Figure 3: Relation between number of expressed MHC class II molecules and mean parasite load, expressed as summed residuals from GLM analysis. The function matches a quadratic polynomial with a minimum of 5.82 alleles [54].

Sticklebacks in lakes harbour different parasites communities than those in rivers, even though the rivers are connected with the lakes [64,65] and exhibit different, locally adapted MHC allele pools [24,66]. Given the choice between the odour from the tank of a river and that of a lake male, a gravid female stickleback prefers the lake male’s odour if she is a lake female and the river male’s odour if she is a river female [24]. For choosing the male from their own habitat, female sticklebacks employ MHC-dependent olfactory signals to select mates with which they can achieve a habitat-specific MHC gene structure that optimally protects their offspring against local parasites (Andreou et al. unpublished). Habitat specific parasites may have selected for the possession of MHC alleles that provide resistance against them. Therefore, MHC allele pools became locally adapted.

In order to test experimentally whether a parasite against which a specific MHC haplotype provides resistance can increase the frequency of this haplotype at the population level, three of six experimental stickleback populations were exposed to nematode Anguillicoloides crassus, the three other populations to the nematode Camallanus lacustris. Only those MHC alleles that provided resistance to the respective parasite, that a population had been exposed to, increased in frequency in the next host generation (Figure 4). When the offspring were exposed to the parasite to which their parents had been exposed to, those fish within sib-ships that had the respective MHC alleles were more resistant than their sib-mates without those alleles (Figure 5). Thus, the first episode of parasite Red Queen driving resistance genes has been experimentally demonstrated [67].

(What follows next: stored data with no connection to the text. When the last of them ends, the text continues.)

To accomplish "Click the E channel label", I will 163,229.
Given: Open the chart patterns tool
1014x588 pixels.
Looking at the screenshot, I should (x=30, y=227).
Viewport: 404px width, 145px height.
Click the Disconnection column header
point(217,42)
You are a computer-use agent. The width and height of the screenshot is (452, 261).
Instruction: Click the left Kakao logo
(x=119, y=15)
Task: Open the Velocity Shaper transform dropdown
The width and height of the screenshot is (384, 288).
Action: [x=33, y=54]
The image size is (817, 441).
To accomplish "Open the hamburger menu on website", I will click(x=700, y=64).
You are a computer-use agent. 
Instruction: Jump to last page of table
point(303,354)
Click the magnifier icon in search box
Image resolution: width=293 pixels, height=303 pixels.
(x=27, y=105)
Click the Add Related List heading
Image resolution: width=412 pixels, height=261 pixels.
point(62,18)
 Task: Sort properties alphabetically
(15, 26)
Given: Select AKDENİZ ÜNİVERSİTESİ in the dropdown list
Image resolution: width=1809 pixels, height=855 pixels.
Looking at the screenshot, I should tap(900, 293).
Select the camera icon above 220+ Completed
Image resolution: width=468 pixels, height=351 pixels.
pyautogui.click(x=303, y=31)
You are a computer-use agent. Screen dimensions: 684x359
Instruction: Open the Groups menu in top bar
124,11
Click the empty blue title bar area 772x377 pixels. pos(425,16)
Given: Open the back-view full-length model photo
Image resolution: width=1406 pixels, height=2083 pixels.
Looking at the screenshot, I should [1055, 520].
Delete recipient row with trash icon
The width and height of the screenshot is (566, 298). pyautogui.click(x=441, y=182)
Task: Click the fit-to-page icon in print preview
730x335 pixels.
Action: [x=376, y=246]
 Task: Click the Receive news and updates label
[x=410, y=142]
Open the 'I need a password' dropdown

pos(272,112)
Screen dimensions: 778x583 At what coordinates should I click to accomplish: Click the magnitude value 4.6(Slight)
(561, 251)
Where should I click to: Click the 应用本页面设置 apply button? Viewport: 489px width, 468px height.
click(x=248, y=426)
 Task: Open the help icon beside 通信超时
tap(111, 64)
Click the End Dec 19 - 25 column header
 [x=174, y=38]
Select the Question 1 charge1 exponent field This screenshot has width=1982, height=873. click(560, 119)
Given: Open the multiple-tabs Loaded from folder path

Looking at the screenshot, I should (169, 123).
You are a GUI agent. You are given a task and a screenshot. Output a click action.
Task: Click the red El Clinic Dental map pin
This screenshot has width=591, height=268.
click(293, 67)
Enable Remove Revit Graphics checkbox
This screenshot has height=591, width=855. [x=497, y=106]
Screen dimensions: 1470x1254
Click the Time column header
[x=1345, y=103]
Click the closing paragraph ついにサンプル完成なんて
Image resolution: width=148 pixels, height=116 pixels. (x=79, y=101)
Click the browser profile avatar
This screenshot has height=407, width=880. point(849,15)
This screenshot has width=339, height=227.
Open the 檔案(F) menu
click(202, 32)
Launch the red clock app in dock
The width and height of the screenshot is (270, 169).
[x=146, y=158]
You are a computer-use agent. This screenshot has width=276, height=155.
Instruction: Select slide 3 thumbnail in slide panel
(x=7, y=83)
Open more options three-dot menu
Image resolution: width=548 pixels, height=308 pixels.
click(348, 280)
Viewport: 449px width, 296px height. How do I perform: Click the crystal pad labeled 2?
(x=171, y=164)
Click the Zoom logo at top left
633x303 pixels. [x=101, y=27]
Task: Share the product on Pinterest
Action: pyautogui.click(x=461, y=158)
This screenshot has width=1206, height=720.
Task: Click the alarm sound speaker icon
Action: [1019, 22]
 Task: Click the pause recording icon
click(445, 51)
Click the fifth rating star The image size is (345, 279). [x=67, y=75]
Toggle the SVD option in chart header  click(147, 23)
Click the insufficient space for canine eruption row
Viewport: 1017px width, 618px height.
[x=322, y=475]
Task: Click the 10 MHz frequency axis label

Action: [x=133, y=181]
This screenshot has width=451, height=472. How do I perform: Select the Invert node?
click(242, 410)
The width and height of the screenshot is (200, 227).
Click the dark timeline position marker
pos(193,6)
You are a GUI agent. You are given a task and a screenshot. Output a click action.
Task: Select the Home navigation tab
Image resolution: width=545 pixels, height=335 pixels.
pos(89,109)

Figure 4: Mean (+1 SEM) frequency changes of the resistance haplotypes between the first generation (G1) and the second generation (G2). (a) The haplotype No13.No18 increases in frequency under C. lacustris selection – a parasite to which it confers resistance. (b) No01.No12 increases in frequency under A. crassus selection, a parasite to which it confers resistance. Frequencies are averaged over replicated experimental ponds. Blue bars represent fish exposed to C. lacustris and purple bars represent fish exposed to A. crassus [67].

Figure 5: Mean (+1SEM) parasite load as a function of the presence (“with”) or absence (“without”) of the respective resistance haplotypes (No13.No18 top panel, No01.No12 bottom panel) in G1 and G2 generations. Haplotype No13.No18 confers resistance against C. lacustris , while the haplotype No01.No12 confers resistance against A. crassus. Parasite load is the difference between the average individual infection with and without the resistance haplotype to the average infection within its family. If values are negative, infection is lower than the average family infection whereas if values are positive, infection is higher than the average family infection. Blue bars represent 13 segregating fish families exposed to C. lacustris and purple bars represent 12 segregating fish families exposed to A. crassus [67].

Vertebrate hosts and their parasites are involved in a co evolutionary arms race according to Red Queen dynamics. Mate choice of hosts adjusts the optimal mix of different MHC alleles in every generation anew according to the change in prevalence of infectious diseases. Because of high standing variation, i.e. usually more than 1000 MHC alleles exist in vertebrate populations, the MHC allele providing resistance usually exists in some potential partners that need to be chosen to provide the offspring with the required resistance. Females approach a partner that offers by olfactory signaling the optimally complementary mix of MHC alleles and select the males that signal with costly ornaments to be healthy, thus likely to possess the MHC allele that provides resistance against the currently dominating infectious disease. Different habitats differing in their parasite community select for different set of MHC alleles that provide resistance against local parasites leading finally to speciation.